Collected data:
== Segment start ==

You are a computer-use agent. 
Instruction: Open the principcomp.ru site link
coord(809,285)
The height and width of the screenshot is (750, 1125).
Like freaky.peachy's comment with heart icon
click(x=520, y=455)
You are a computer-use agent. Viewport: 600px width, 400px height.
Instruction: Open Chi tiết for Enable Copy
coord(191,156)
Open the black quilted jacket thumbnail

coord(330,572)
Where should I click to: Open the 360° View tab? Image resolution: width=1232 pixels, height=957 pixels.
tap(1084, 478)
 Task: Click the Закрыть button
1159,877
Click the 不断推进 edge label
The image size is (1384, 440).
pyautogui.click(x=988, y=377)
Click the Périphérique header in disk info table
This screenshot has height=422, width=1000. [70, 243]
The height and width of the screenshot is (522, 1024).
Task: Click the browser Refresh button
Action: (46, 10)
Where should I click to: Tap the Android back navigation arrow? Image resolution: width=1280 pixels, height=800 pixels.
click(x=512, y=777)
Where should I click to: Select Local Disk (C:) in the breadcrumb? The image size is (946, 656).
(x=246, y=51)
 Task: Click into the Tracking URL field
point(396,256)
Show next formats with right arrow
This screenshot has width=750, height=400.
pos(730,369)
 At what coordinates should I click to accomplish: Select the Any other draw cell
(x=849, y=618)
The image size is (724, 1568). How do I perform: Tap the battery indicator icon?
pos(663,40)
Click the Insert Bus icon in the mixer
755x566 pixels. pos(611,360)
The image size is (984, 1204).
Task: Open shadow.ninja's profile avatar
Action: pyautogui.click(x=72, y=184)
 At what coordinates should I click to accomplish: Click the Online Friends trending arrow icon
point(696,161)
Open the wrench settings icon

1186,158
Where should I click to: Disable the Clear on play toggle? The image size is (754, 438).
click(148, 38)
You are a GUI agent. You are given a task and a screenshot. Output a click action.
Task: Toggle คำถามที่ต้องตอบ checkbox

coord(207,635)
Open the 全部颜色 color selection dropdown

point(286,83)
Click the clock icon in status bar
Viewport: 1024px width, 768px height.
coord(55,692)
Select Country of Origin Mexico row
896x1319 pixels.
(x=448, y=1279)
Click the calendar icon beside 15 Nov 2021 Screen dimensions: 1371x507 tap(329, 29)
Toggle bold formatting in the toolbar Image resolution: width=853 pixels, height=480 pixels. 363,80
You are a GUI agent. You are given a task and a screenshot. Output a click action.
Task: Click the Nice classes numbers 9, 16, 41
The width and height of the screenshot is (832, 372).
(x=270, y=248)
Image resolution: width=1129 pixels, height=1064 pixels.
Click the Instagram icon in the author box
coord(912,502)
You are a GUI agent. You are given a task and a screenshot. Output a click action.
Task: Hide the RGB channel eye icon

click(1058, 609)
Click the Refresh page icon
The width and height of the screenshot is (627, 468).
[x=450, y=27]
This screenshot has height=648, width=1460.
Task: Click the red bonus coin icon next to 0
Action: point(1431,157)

== Segment end ==

About this exercise: Every single entry above has to be copied exactly.

Output for this task:
You are a computer-use agent. 
Instruction: Open the principcomp.ru site link
coord(809,285)
The height and width of the screenshot is (750, 1125).
Like freaky.peachy's comment with heart icon
click(x=520, y=455)
You are a computer-use agent. Viewport: 600px width, 400px height.
Instruction: Open Chi tiết for Enable Copy
coord(191,156)
Open the black quilted jacket thumbnail

coord(330,572)
Where should I click to: Open the 360° View tab? Image resolution: width=1232 pixels, height=957 pixels.
tap(1084, 478)
 Task: Click the Закрыть button
1159,877
Click the 不断推进 edge label
The image size is (1384, 440).
pyautogui.click(x=988, y=377)
Click the Périphérique header in disk info table
This screenshot has height=422, width=1000. [70, 243]
The height and width of the screenshot is (522, 1024).
Task: Click the browser Refresh button
Action: (46, 10)
Where should I click to: Tap the Android back navigation arrow? Image resolution: width=1280 pixels, height=800 pixels.
click(x=512, y=777)
Where should I click to: Select Local Disk (C:) in the breadcrumb? The image size is (946, 656).
(x=246, y=51)
 Task: Click into the Tracking URL field
point(396,256)
Show next formats with right arrow
This screenshot has width=750, height=400.
pos(730,369)
 At what coordinates should I click to accomplish: Select the Any other draw cell
(x=849, y=618)
The image size is (724, 1568). How do I perform: Tap the battery indicator icon?
pos(663,40)
Click the Insert Bus icon in the mixer
755x566 pixels. pos(611,360)
The image size is (984, 1204).
Task: Open shadow.ninja's profile avatar
Action: pyautogui.click(x=72, y=184)
 At what coordinates should I click to accomplish: Click the Online Friends trending arrow icon
point(696,161)
Open the wrench settings icon

1186,158
Where should I click to: Disable the Clear on play toggle? The image size is (754, 438).
click(148, 38)
You are a GUI agent. You are given a task and a screenshot. Output a click action.
Task: Toggle คำถามที่ต้องตอบ checkbox

coord(207,635)
Open the 全部颜色 color selection dropdown

point(286,83)
Click the clock icon in status bar
Viewport: 1024px width, 768px height.
coord(55,692)
Select Country of Origin Mexico row
896x1319 pixels.
(x=448, y=1279)
Click the calendar icon beside 15 Nov 2021 Screen dimensions: 1371x507 tap(329, 29)
Toggle bold formatting in the toolbar Image resolution: width=853 pixels, height=480 pixels. 363,80
You are a GUI agent. You are given a task and a screenshot. Output a click action.
Task: Click the Nice classes numbers 9, 16, 41
The width and height of the screenshot is (832, 372).
(x=270, y=248)
Image resolution: width=1129 pixels, height=1064 pixels.
Click the Instagram icon in the author box
coord(912,502)
You are a GUI agent. You are given a task and a screenshot. Output a click action.
Task: Hide the RGB channel eye icon

click(1058, 609)
Click the Refresh page icon
The width and height of the screenshot is (627, 468).
[x=450, y=27]
This screenshot has height=648, width=1460.
Task: Click the red bonus coin icon next to 0
Action: point(1431,157)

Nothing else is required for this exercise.